そんな俺を助けてくれたのが鳴瀬さん。お隣の部屋に住む社会人で、それからは俺を心配してお裾分けをしてくれたりといい人だ。なんやかんやあって今日も俺は鳴瀬さんの部屋に来ていたりする。でも鳴瀬さんは怒らない。そして俺の片想い相手でもある。そこに至るまでの経緯を語ってもいいんだけど長くなるから割愛。
「鳴瀬さん、好きなんですけど」
「……それ、毎回言うね。返事に困るんだけど」
鳴瀬さんは苦笑する。決まってYESともNOとも言わない。
「鳴瀬さんは好きな人がいるんですよね」
「うん、相手は妻子持ちだけどね」
鳴瀬さんは男の人が好きだ。俺も結果的に男の鳴瀬さんを好きになったからどうこう言うつもりもないんだけど。話では、鳴瀬さんの片想い相手は同じ部署の人で奥さんをこよなく愛しているらしい。その人を知らない俺が聞いてもそれはかなり望み薄だと思う。そんなことは鳴瀬さんもわかっているんだろうけど。
「俺は鳴瀬さんのこと、諦めるつもりありませんよ。無理矢理どうこうする気はないですけど末永くお隣さんを続けるつもりです」
「俺があの人を諦めるまで待ってるつもり?」
どうしようもない子供に呆れているような、そんな顔で鳴瀬さんは俺を見る。歳は離れていてもせいぜい一桁だとは思うんだけど性格のせいかやたら離れている気がする。だからなのか鳴瀬さんは俺を子供扱いすることが多かった。社会人から見れば学生なんてガキなのかもしれないけど。
「そのつもりですよ。でも諦めなくても別にそれはそれで」
「?」
俺の理屈が理解出来なかった鳴瀬さんは首を傾げる。そんな動作も可愛い。欲目というやつか。思わず抱きしめたくなったけど片想いしている身としては、それは出来ない。俺は鳴瀬さんがOKを出すまでは隣人でしかないから、我慢。

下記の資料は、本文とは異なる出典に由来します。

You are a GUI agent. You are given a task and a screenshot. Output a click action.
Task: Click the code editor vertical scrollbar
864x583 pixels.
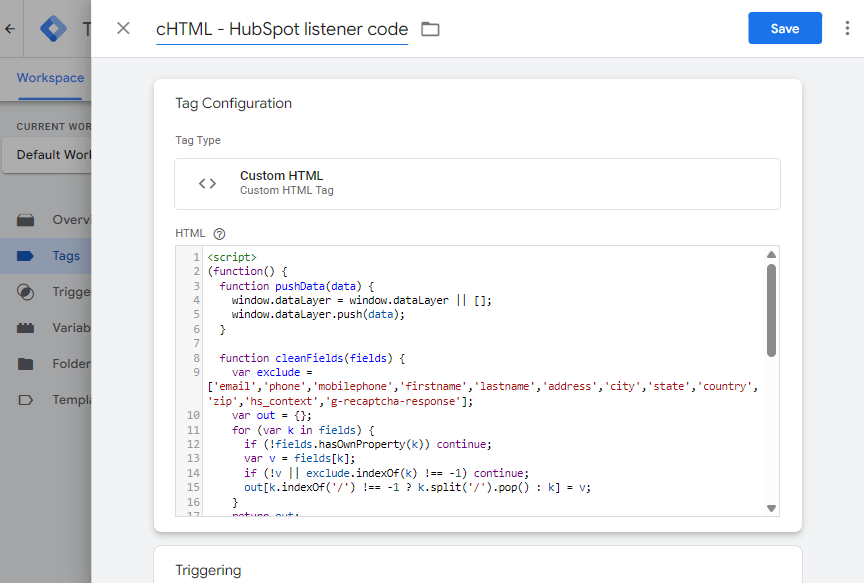tap(771, 310)
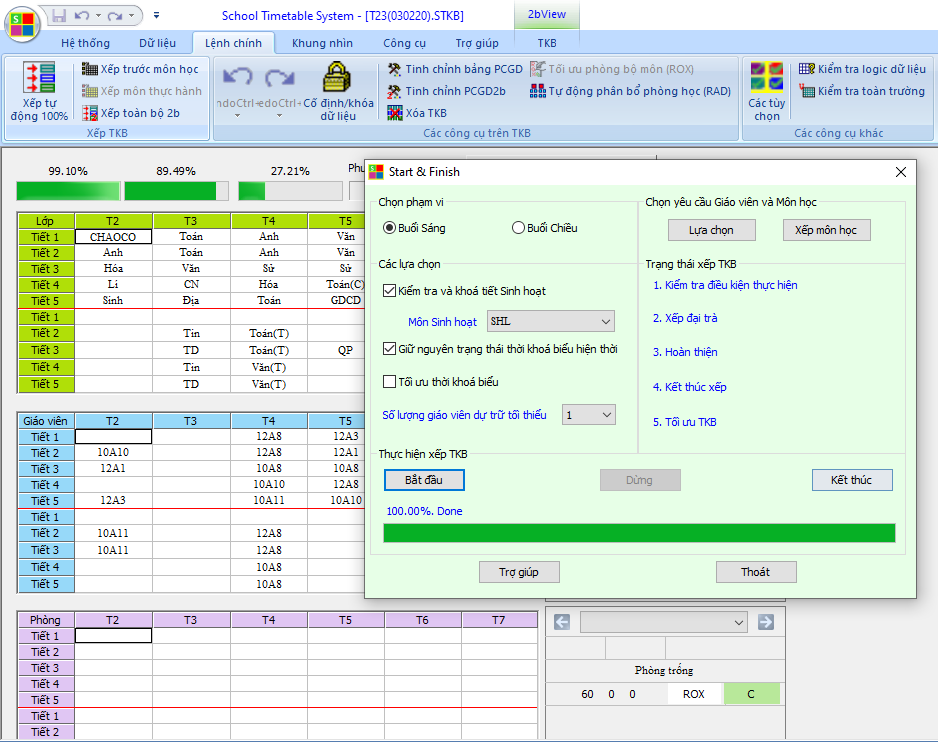Image resolution: width=938 pixels, height=742 pixels.
Task: Select the Buổi Chiều radio button
Action: point(518,228)
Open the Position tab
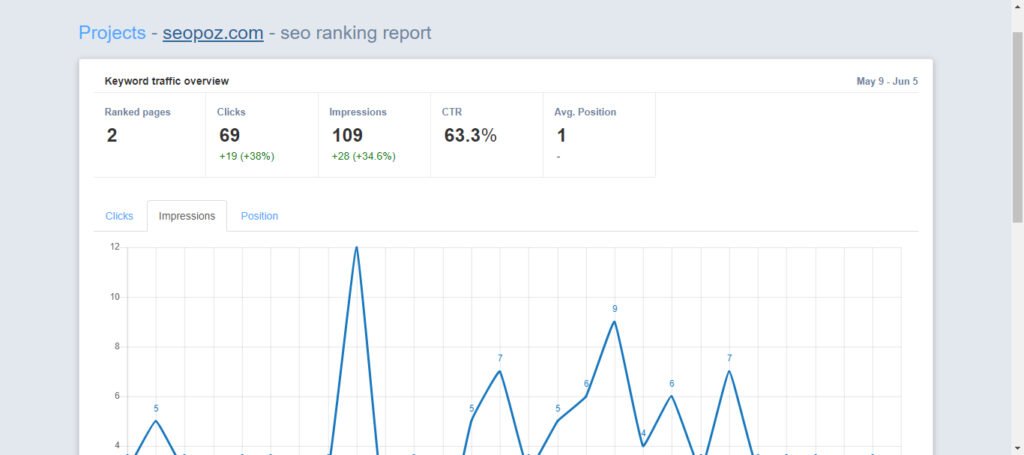Screen dimensions: 1024x455 click(x=259, y=216)
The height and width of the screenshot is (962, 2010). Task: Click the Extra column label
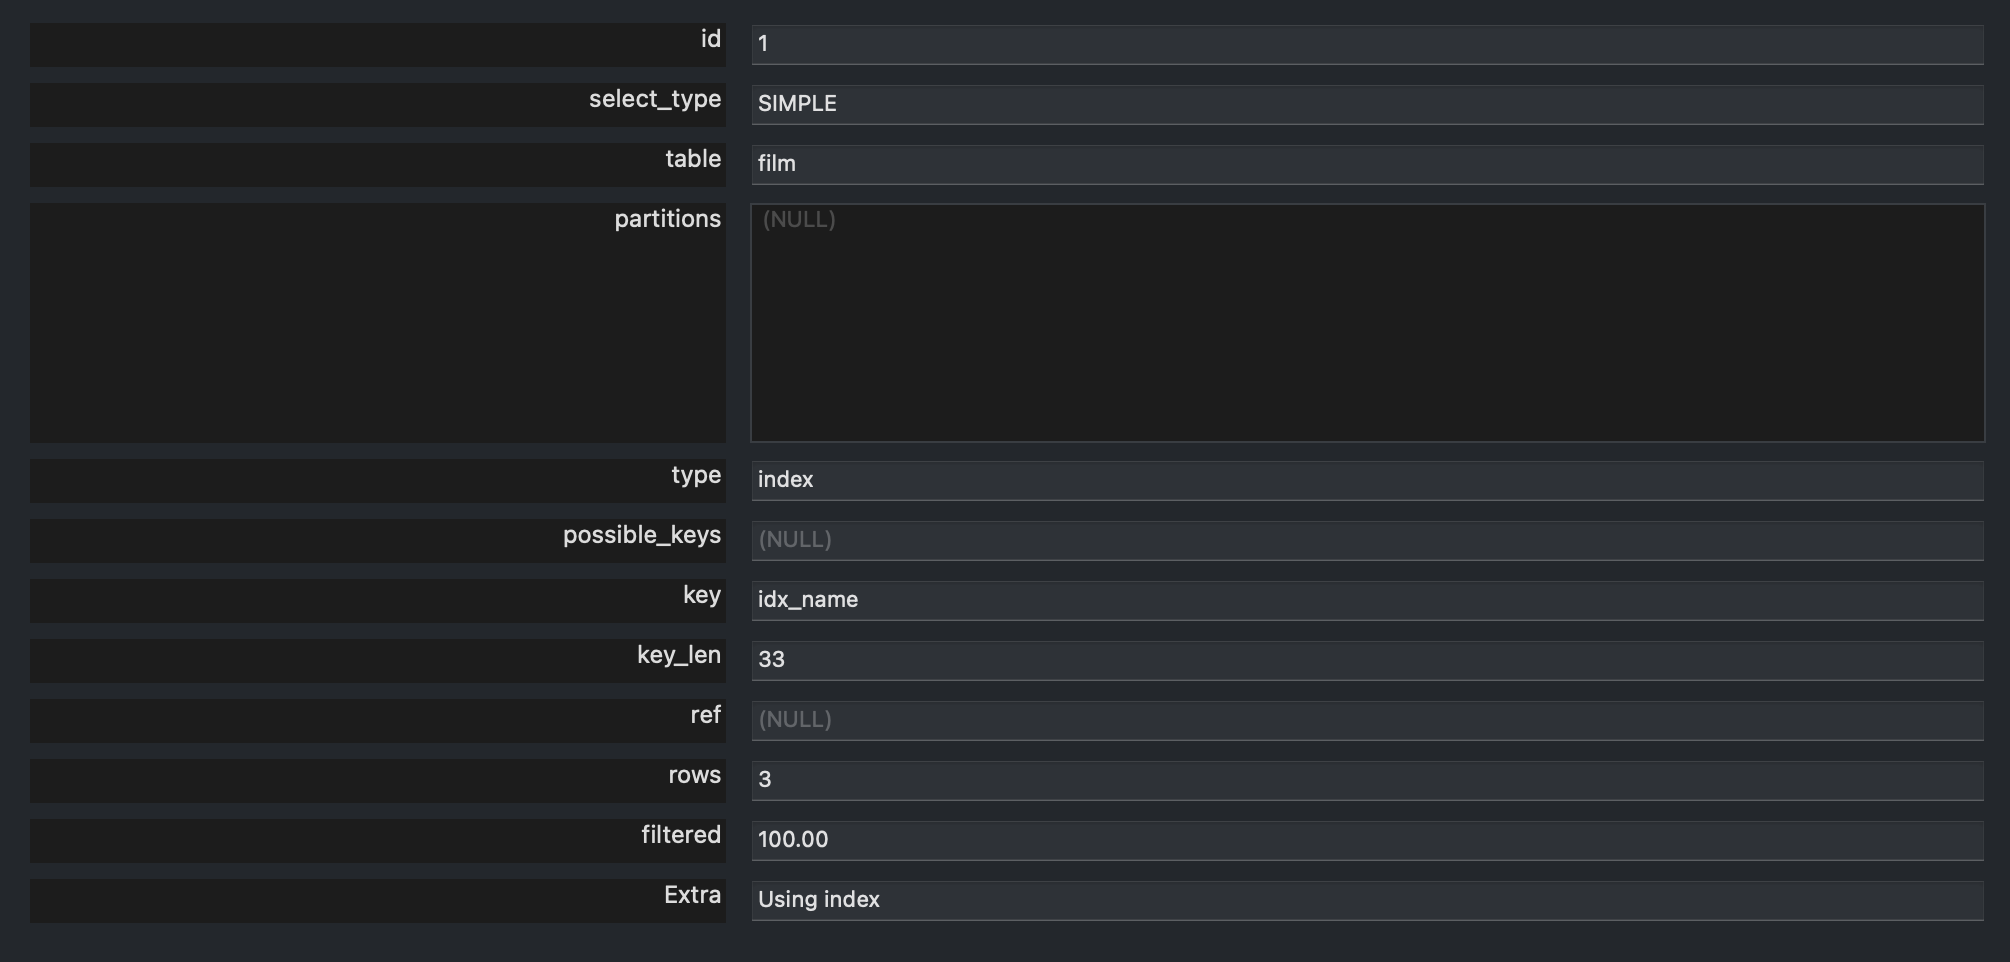click(x=692, y=895)
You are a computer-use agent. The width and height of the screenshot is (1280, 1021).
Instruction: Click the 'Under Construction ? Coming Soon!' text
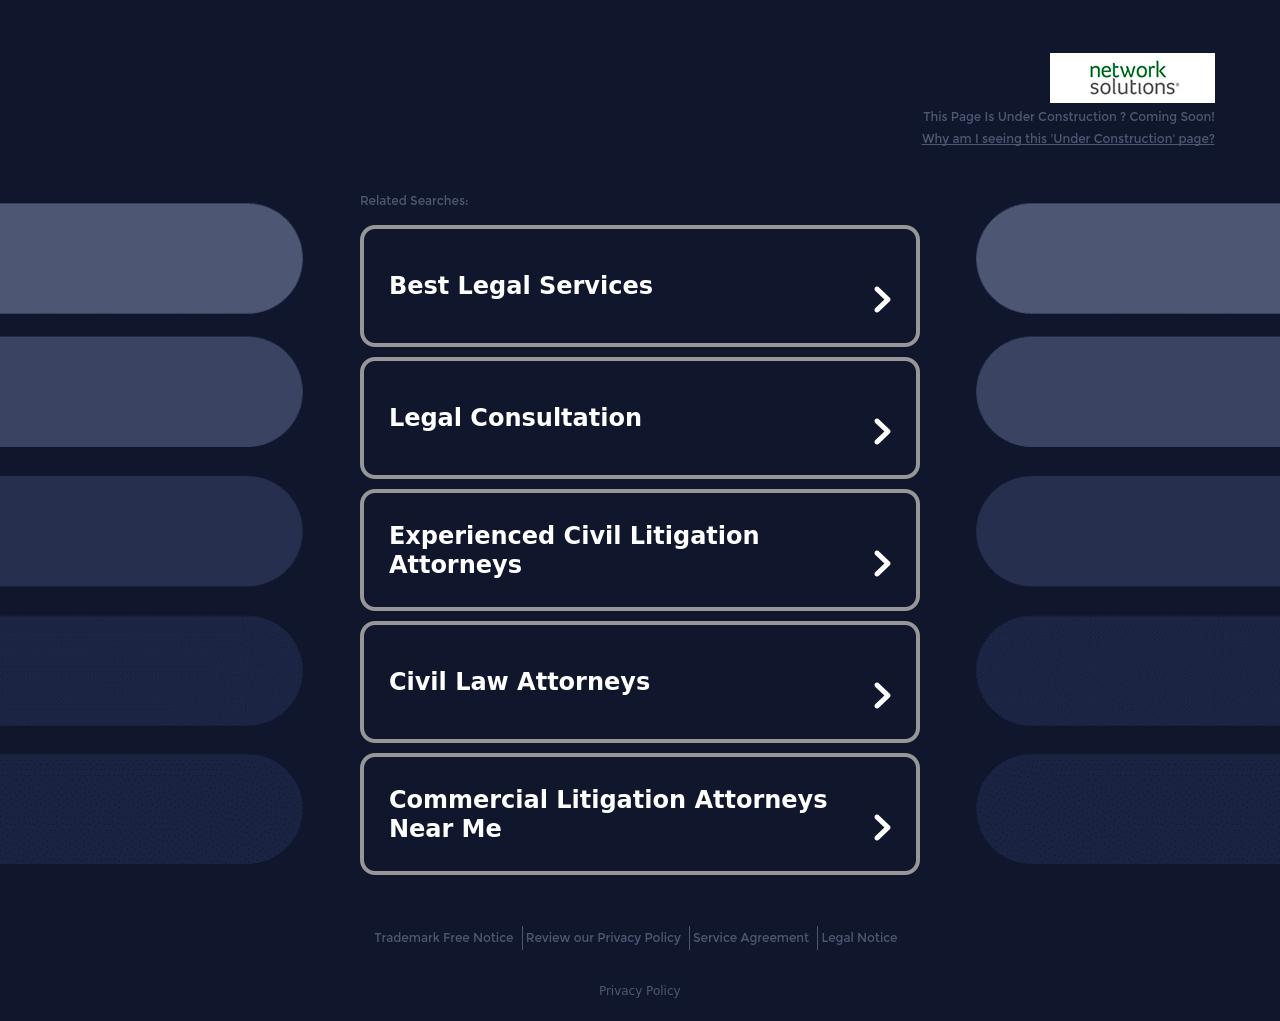[x=1068, y=117]
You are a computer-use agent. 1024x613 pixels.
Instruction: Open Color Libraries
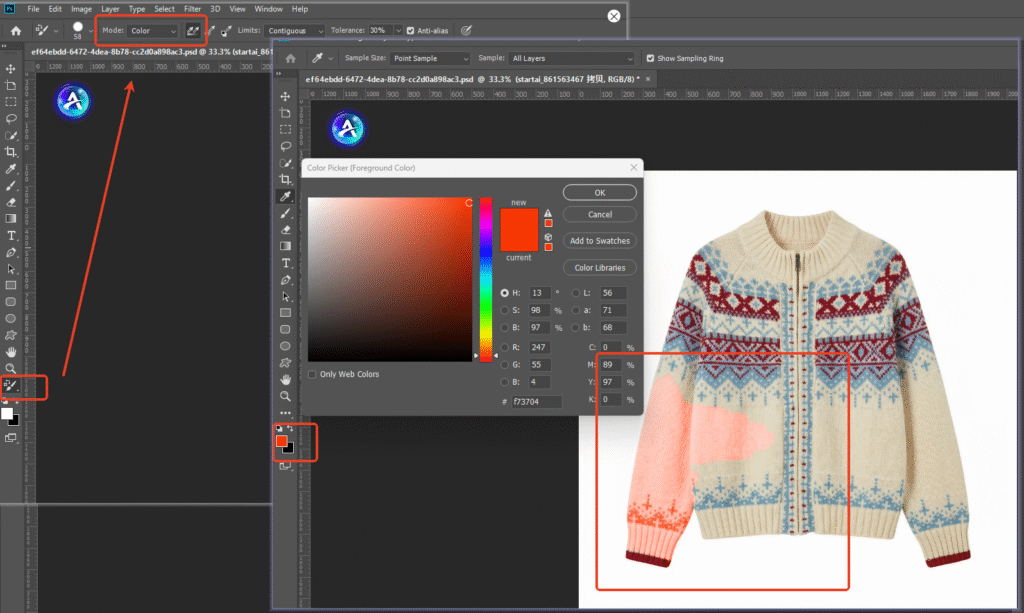click(599, 267)
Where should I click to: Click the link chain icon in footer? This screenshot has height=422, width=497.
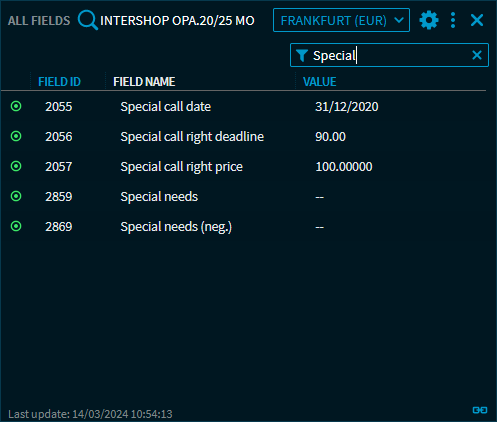[480, 410]
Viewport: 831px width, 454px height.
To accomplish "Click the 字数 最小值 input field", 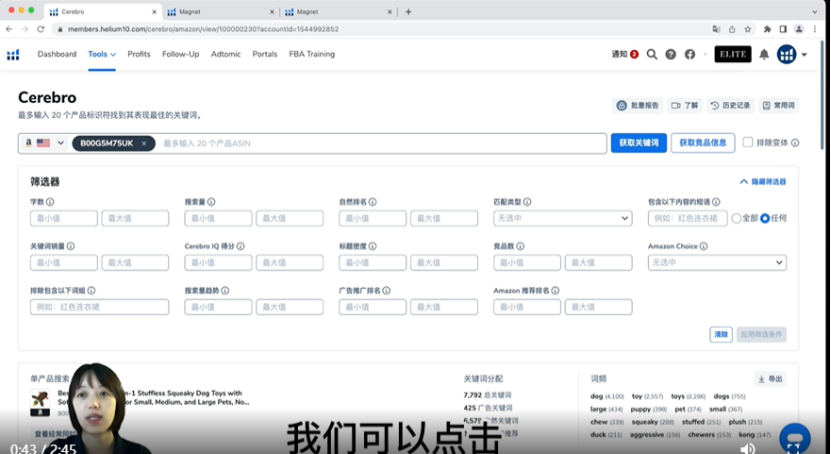I will coord(64,218).
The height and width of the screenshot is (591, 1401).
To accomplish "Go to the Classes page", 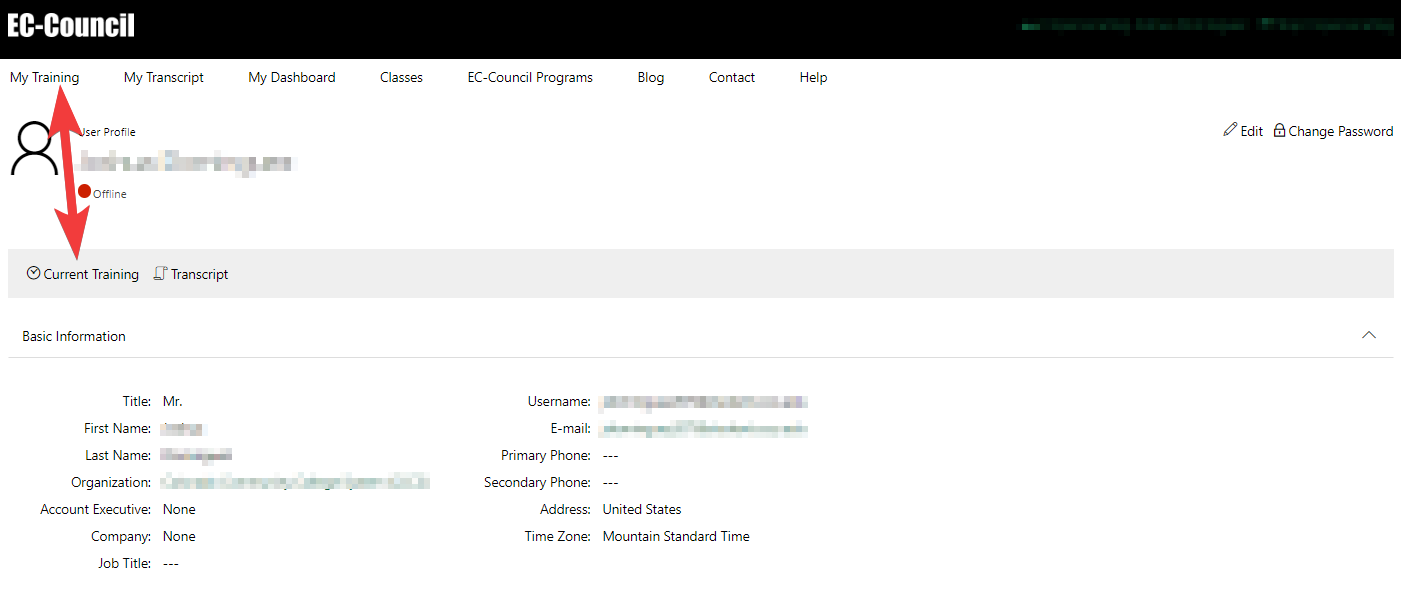I will coord(400,77).
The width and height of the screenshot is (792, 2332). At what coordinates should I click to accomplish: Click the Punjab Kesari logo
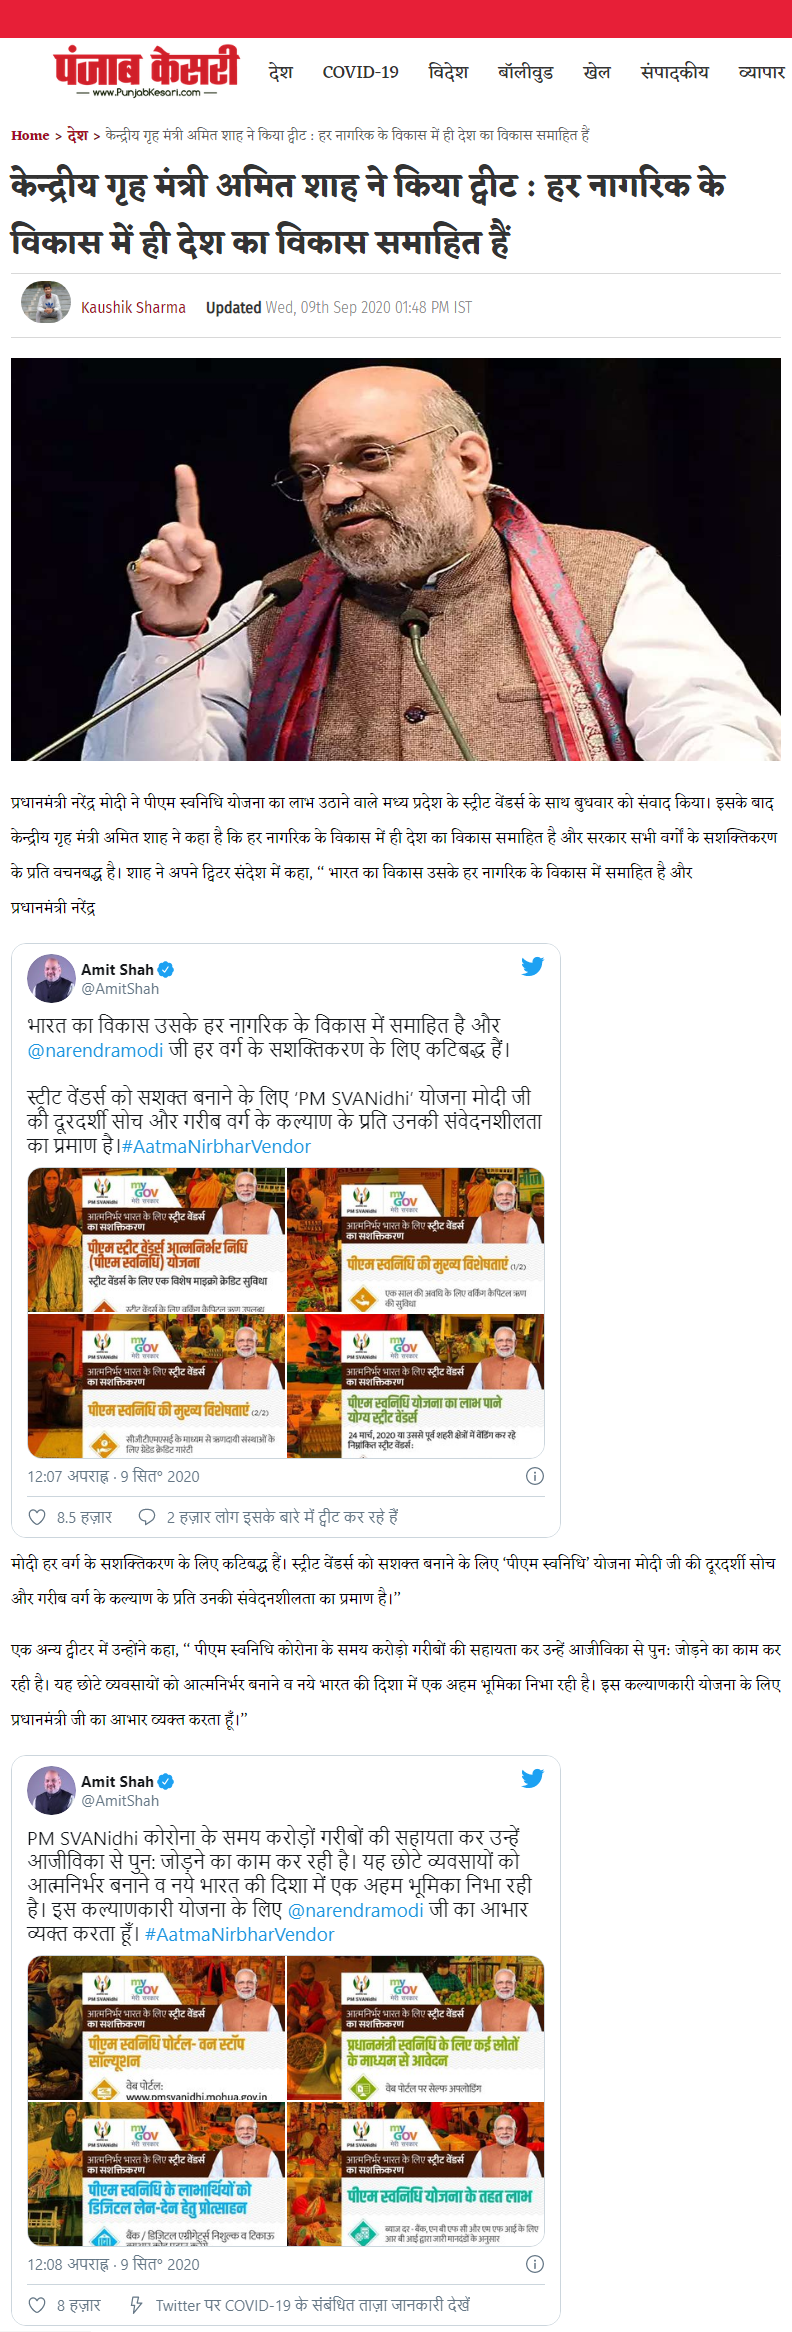tap(146, 71)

「別に、その人のこと諦めなくてもいいですよ。そんな簡単に諦められるものじゃないでしょ、人を好きになるって。いや、諦めてくれた方が俺としては有り難いんですけど。……ほら、でもずっと一人だと人恋しくなることってありません? そんな時のために俺を傍に置いてもらえると嬉しいかなーとか」
それを利用と呼ぶんだろうけど俺はそれでも構わないと思う。好きな人がこっちを向いてくれなくても、好きな人が寂しくないように傍にいるのは有りだろう。
「あ、鳴瀬さんが嫌なら勿論しませんよ?」
鳴瀬さんはあまり主張をしないからどこまでがいいのかよくわからない。嫌ならやめる。でも鳴瀬さんは首を横に振った。
「嫌じゃないよ。ただ、そういう人生を棒に振るようなことはしない方がいいんじゃないかな」
鳴瀬さんは俺の人生を心配してくれているらしい。確かに、鳴瀬さんの傍にいるなら捨てなきゃいけないものだって沢山あるとは思う。だけどそれくらいは俺だって考えてる。それを考慮した上で、それでも鳴瀬さんを優先させたくて言ってる。
「鳴瀬さん、好きです。付き合ってくれなくてもいいんで俺が就職したら一緒に暮らしませんか。あ、勿論家賃は半分払いますし家事もまあ……出来る範囲は」
俺が本気だってことだけはわかってほしい。俺の言葉が鳴瀬さんにどう響くのかはわからないけど言わないよりはマシだ。始終苦笑している鳴瀬さんはその苦笑を崩してはくれなかった。
「それじゃあ就職出来るといいね」
「……しますよ、勿論」
鳴瀬さんは明言を滅多にしない。だからきっと今のは提案に乗ってくれたんだろうと思う。一応、就職出来たら確認してみよう。
そこまでうだうだと話したところでいつもと同じように鳴瀬さんが俺を見る。いや、これまで見てなかったわけじゃないけど改めて見るというかなんというか。
「で、今夜は何が食べたい?」
「肉じゃがで!」
「じゃあじゃがいも買って来ないとね」
そう言って買い物に出掛けようとする鳴瀬さんを追う。
「これって毎回思うけどデートみたいですよね」
「……一応言っておくけどデートじゃないよ?」
「わかってますよ」
そんなに律儀に言ってくれなくてもいいじゃないか。なんて、思いつつも鳴瀬さんならいいかとも思う。
「あー、やっぱり好きです」
「……気持ちを再認識するようなシチュエーションあったかな。あとそれ、外に出てからは言わないでね」
「了解です」
そうやって、外聞を気にするところも可愛い。もう一回好きですと言おうとして、やめた。あんまり連呼すると呆れられそうな気がする。
あ、でも呆れた顔の鳴瀬さんもきっと可愛いなあ。